Input material:
☆ ☆ ☆

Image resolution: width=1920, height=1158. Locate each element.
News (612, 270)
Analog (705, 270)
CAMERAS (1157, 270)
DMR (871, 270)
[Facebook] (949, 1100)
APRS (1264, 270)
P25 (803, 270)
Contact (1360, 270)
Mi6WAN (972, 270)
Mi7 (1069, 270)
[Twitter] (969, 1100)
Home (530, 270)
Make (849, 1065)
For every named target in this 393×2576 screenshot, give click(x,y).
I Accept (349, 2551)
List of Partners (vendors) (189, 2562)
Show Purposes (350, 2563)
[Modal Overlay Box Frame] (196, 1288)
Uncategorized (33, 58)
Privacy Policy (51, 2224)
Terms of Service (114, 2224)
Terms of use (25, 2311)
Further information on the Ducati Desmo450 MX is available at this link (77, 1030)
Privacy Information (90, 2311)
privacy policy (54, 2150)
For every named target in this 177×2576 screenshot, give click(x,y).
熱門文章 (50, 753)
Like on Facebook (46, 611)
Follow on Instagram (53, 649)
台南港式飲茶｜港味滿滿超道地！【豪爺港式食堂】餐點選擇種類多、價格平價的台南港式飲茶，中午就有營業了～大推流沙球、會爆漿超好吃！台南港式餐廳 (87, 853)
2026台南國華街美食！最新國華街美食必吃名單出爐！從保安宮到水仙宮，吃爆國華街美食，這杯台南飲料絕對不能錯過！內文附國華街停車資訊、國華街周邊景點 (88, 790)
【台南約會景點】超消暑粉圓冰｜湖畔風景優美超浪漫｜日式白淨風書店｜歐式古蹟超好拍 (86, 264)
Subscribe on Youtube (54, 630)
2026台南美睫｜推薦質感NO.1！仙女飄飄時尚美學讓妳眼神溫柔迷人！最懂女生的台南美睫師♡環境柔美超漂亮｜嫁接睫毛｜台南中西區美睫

☆ ☆ ☆

Exercise objective: Within the listing above, tally the lines where the word "click" occurs and write only the total.

Response area: 2